◆ DATA:
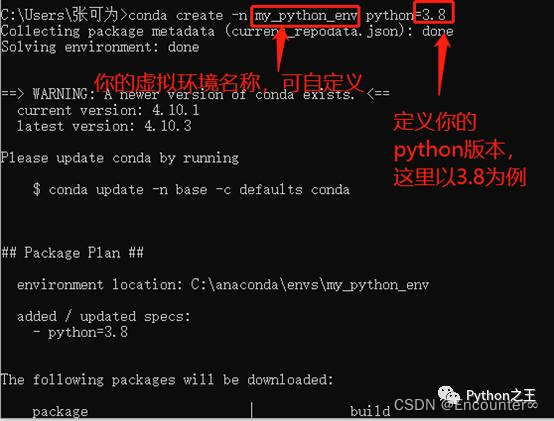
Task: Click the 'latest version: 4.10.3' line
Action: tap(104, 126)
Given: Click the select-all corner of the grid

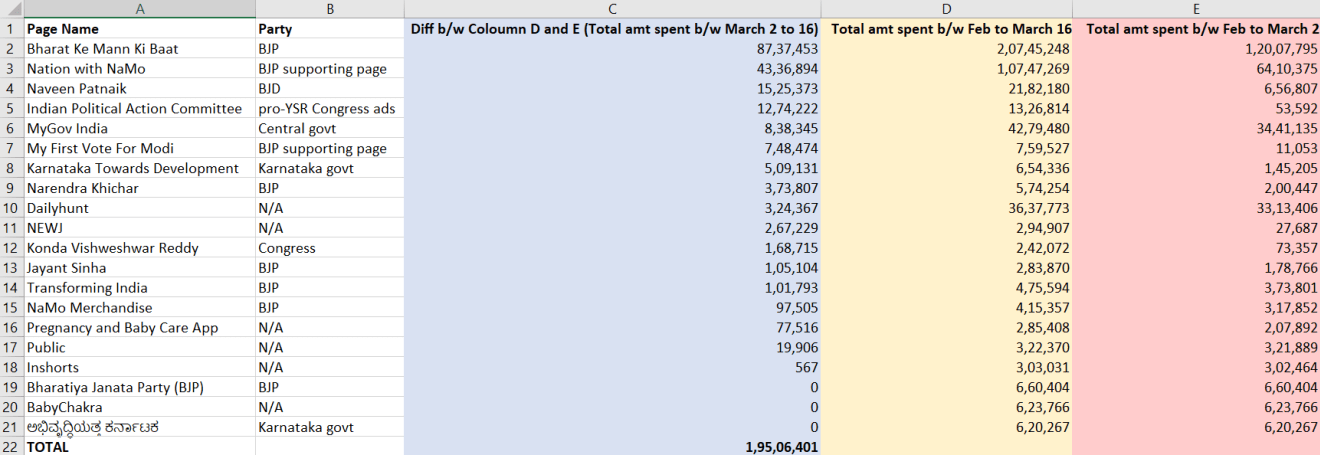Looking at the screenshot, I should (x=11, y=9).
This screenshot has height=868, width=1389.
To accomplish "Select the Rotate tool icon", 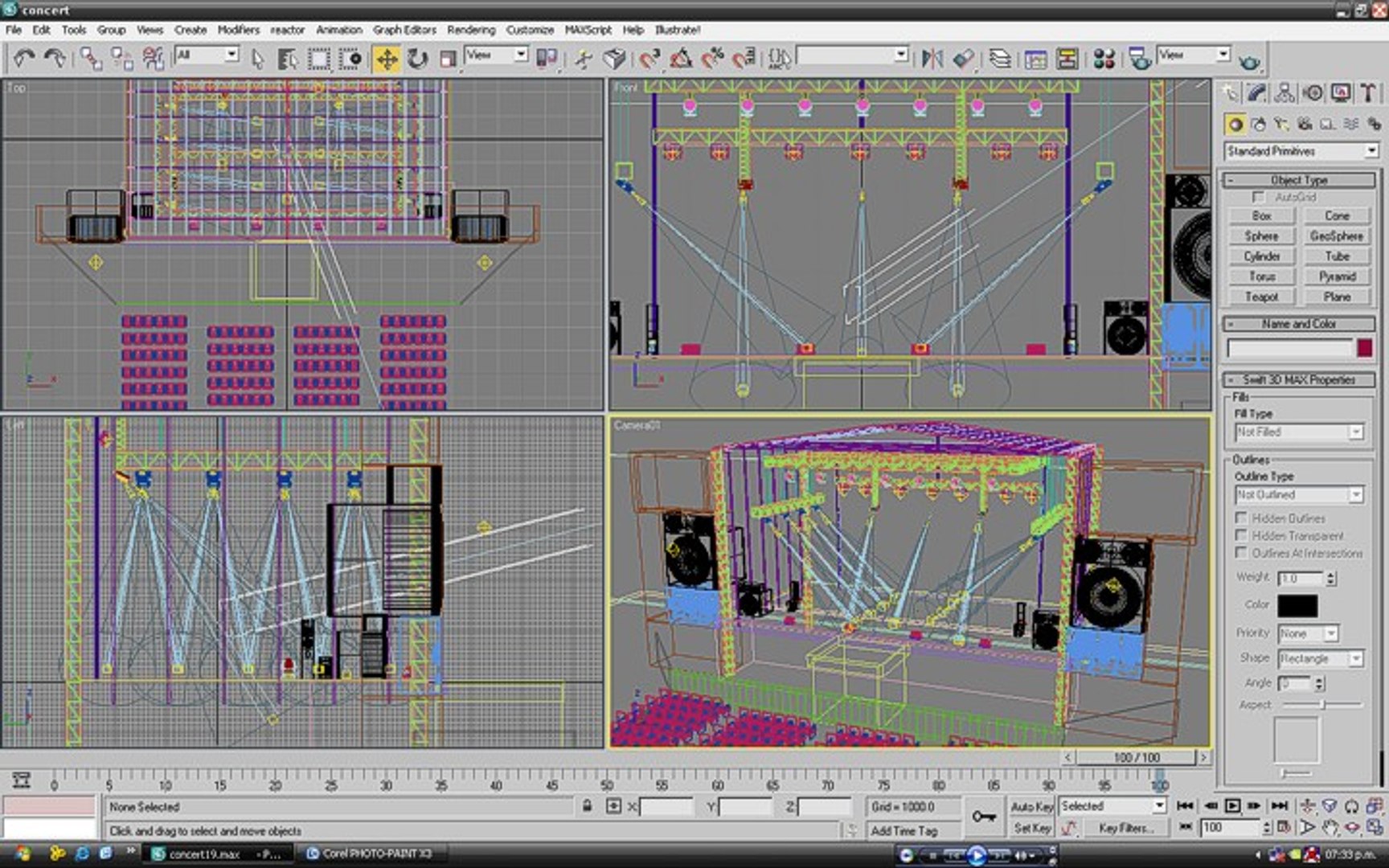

◆ PROBLEM REQUIREMENTS: Retype only the lines above from the one with "Given: Click the" through the last, both ends included, keeping every picture out of the copy.

◆ SOLUTION TO THIS EXERCISE:
Given: Click the select-all corner of the grid

Looking at the screenshot, I should (x=11, y=9).
This screenshot has height=868, width=1389.
To accomplish "Select the Rotate tool icon", 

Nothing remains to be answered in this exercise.